The corruption that is required to raise rents, evict tenants and displace longstanding communities can only function in the dark. Fraudulent deregulation of rent stabilized apartments, absence of essential repairs, and arbitrary refusal to renew leases become the norm only when landlords are not held to account by the facts of the law and of public exposure. When tenants learn their rights, they simultaneously learn to recruit the assistance of city agencies like HPD, DHCR, DOB and the FDNY to defend the integrity of their home life.

A tenants’ association website is a key tool for tenants to disrupt the narrative that speculative real estate runs on because online listings market properties as lucrative investments. A tenants association website, by showing up on internet search results, shows prospective buyers, lenders and tenants that the occupants of the building know their rights in relation to their tenancies and are willing to enforce them using all appropriate channels, including litigation if need be.

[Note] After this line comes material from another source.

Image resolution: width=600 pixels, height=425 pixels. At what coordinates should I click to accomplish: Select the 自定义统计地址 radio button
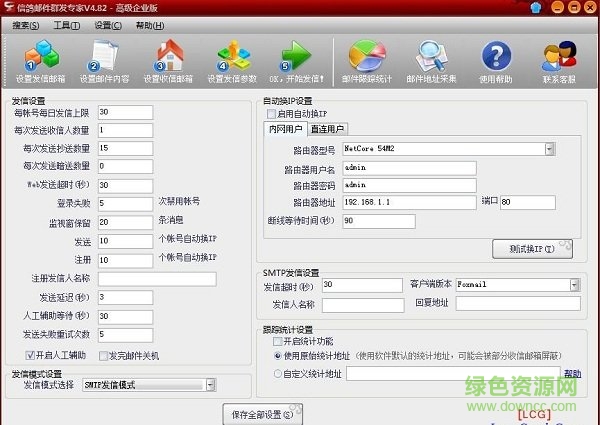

A simple self-hosted WordPress site such as the one at https://157huronstreet.com/ makes it clear to all stakeholders– current and prospective– that the risk of attempting to harass tenants in order, for example, to empty out a building in order to “flip” it for substantial returns, is much higher than in a building where the tenants are not organized. This is because tenants can file collective complaints with the city authorities, who will in turn deploy multi-agency harassment prevention “task forces” that can issue violations for neglect and nuisances, as well as stop work orders for any illegitimate construction work.

Landlords are often unscrupulous, but they are almost always well organized. They share attorneys who know how to intimidate tenants and drag out legal claims made by tenants, bluffing their way through the courts and wasting the time and resources of the taxpayer-funded judicial system. Only by joining with each other can tenants effectively counter narratives of misinformation. It is far more effective if those counternarratives can be published online through a website because it puts on the record the issues at stake for all members of the community to see.

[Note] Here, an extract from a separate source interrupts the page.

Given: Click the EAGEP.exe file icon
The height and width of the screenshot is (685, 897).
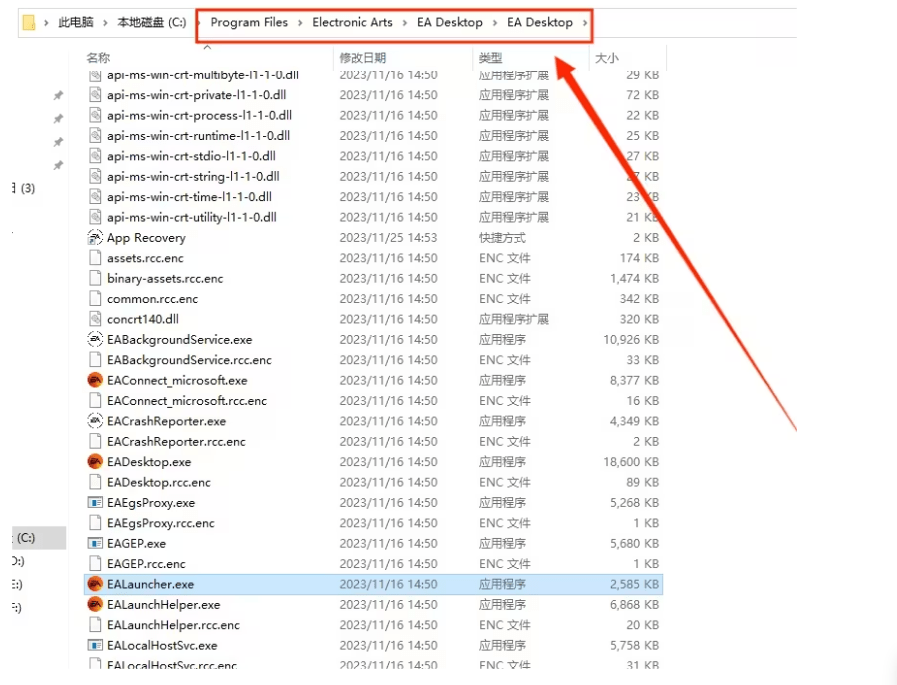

Many neighborhoods in New York have tenants’ associations that you can find by searching online, such as Flatbush, Crown Heights, Chinatown, Upper Manhattan, Bushwick, Southwest Brooklyn, Astoria, Ridgewood. There is also a newly emerging national Tenant Union Federation.

 

1. Tracy Rosenthal & Leonardo Vilchis. Abolish Rent, Haymarket Books, 2024.

2. Ibid.

3. NYC Housing Preservation and Development, New York City’s Vacancy Rate Reaches Historic Low of 1.4 Percent, Demanding Urgent Action & New Affordable Housing, February 8, 2024.

4. Coalition for the Homeless, Basic Facts About Homelessness: New York City, January 2026.